When I was talking with Dick Ruzzin about changes we could make to our Mangusta (we originally planned to race it, but now have come to our senses and restoring as road car!) he was emphatic about the benefit of changes he made to the rear bridge that holds the ZF trans.  Basically the bridge was originally soft mounted via bushes to each side rail and the ZF is then solidly mounted.  This is round the wrong way.  So he decided to solidly mount the bridge and soft mount the trans.

Dick told me he could feel difference in a few hundred yards of driving the car. The bridge is removable to take the engine out.

He wrote an article on it which I will try and dig out but he definitely felt that the comments  the Mangusta received when released were down to this fundamental design flaw.  Combine that stiffness with the double Heim / Rose joint on the arms would improve everything while keeping the suspension settings constant.  When we did race our car for a short period of time (before we had a chance to do the mods, it was VERY lively at the back and often jin sideways over bumps under braking as you came on and off the power - very unpredictable!



hope that helps

Dick sent me an article but it's also published here (with comments / feedback from others).  

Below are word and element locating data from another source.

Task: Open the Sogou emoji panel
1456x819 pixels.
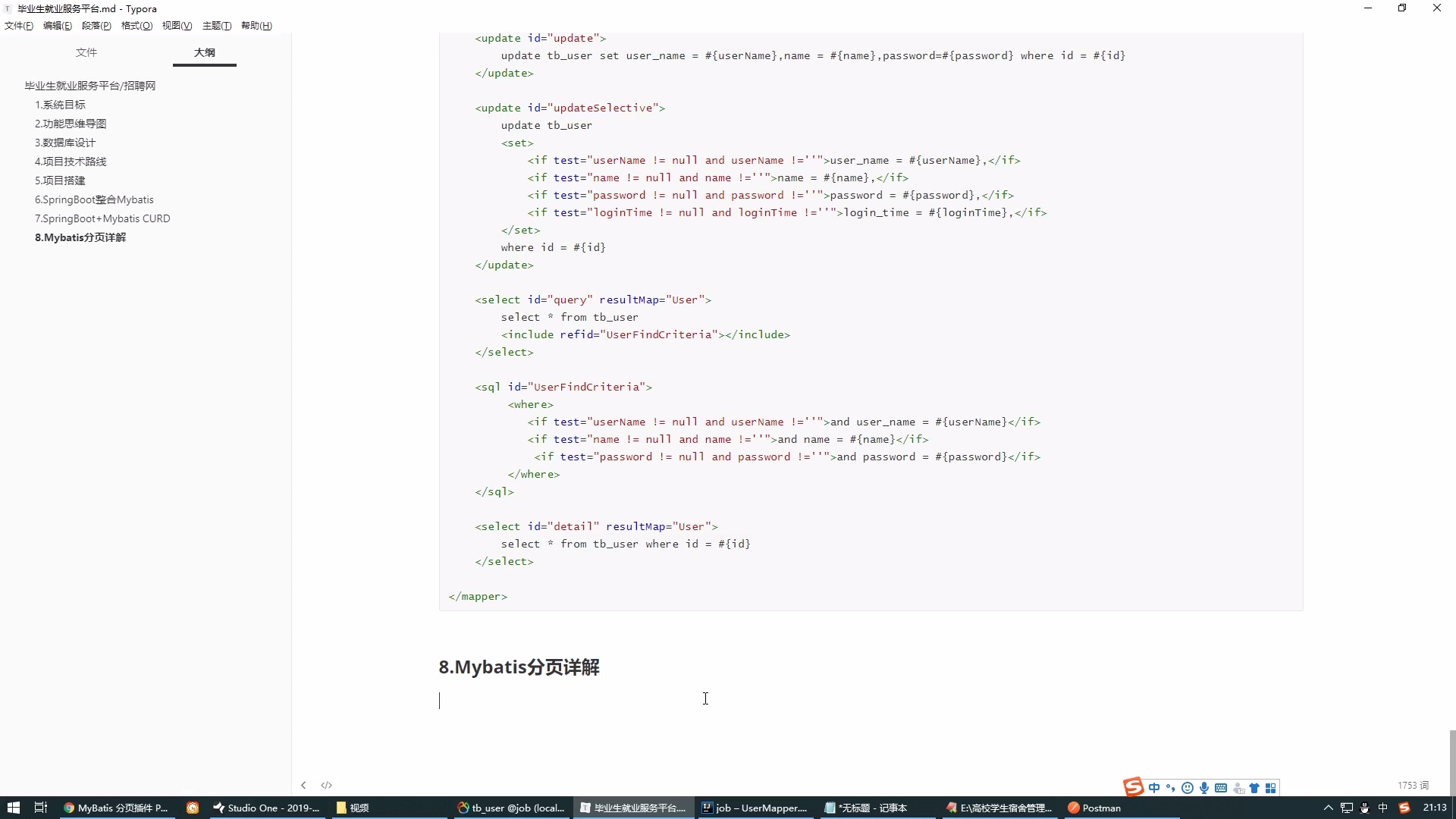Action: (1188, 789)
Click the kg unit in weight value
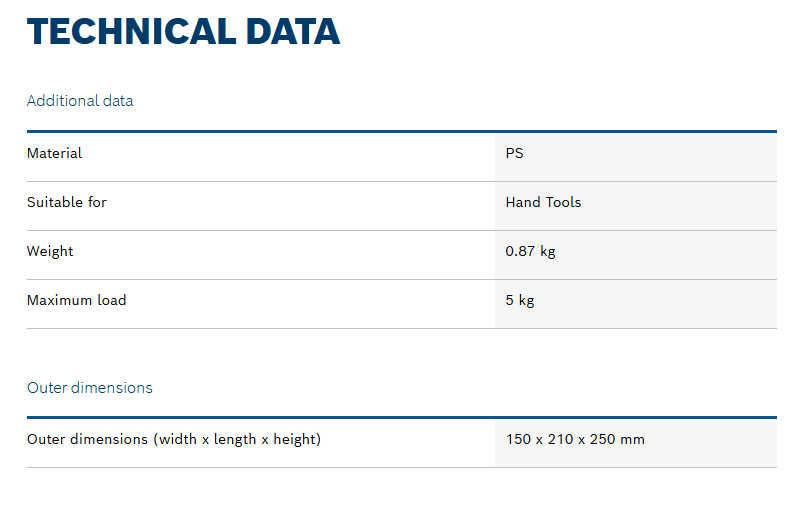This screenshot has height=507, width=806. [x=547, y=252]
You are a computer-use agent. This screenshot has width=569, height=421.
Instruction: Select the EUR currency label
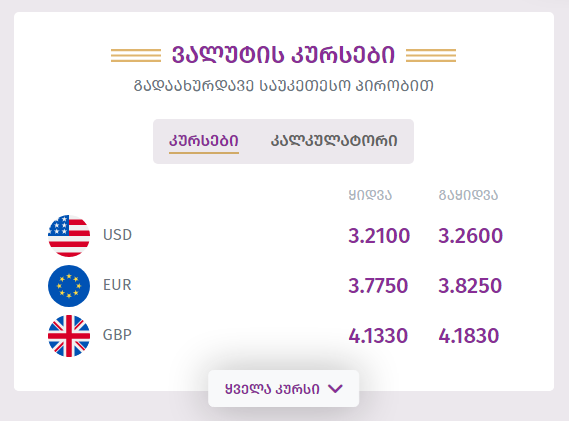[x=117, y=285]
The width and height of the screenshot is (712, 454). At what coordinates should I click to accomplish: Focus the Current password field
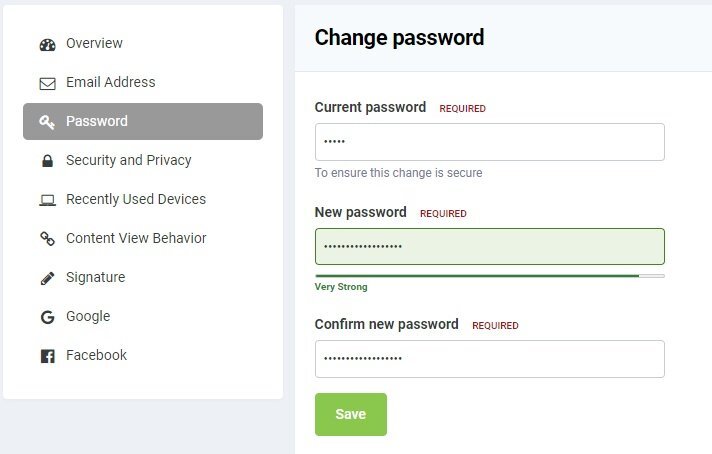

I can't seem to paste the weblink, but if you search the Forum for Mangusta Handling Mystery by Dick it's all there including photos.  

If you are into upgrades I had a quicker steering rack made here in UK by a race company to fit (with a tiny bit of fabrication) which provides much faster response without making steering too heavy . About 2.5 turns lock to lock but they can make it to any ration you want.  I own the design drawing but your welcome to use it if you want.  I paid £500 plus shipping.  

Cheers

Larry  

M!ke, seems like a pretty simple way to try the "full heim" solution. At least, its probably smart to avoid cutting the originals, but also anybody that would decide to cut the original and weld in an insert will probably be smarter to buy 2 inserts and new metal tubing to make them completely from scratch).

  The gusset that Denis points to was added in quite late, somewhere between 8ma1046 (that didn't have these, but coincidentally still had aluminum calipers) and 8ma1074 at least (that were on cast iron brake calipers and had the gusset)...Lee

ps. see this earlier thread by Dick, just noting to replace the bushings themselves in the bridge https://pantera.infopop.cc/top...ruzzindesign-aol-com

Last edited by leea

In my opinion put the rear bridge re-design on hold. A lower cost option would be to clone the rear uppers with double ended heim joints (use identical size and brand and materials and make one end LH thread) and add the frame to body gussets and repace the tired / worn bridge bushings. 99.9% of car guys and 99% of car show judges wont know the difference (maybe 6 of us here on this forum may notice...after 10 minutes)

The bridge re-design will definately cost more and stand-out as a modification and I personnaly am not sure you will see a difference.

I have driven over 17,250 km (10,000 miles) not often at low speeds and cannot say I have experienced simutaneaous over under/oversteer as in the original Sports Car Graphic article.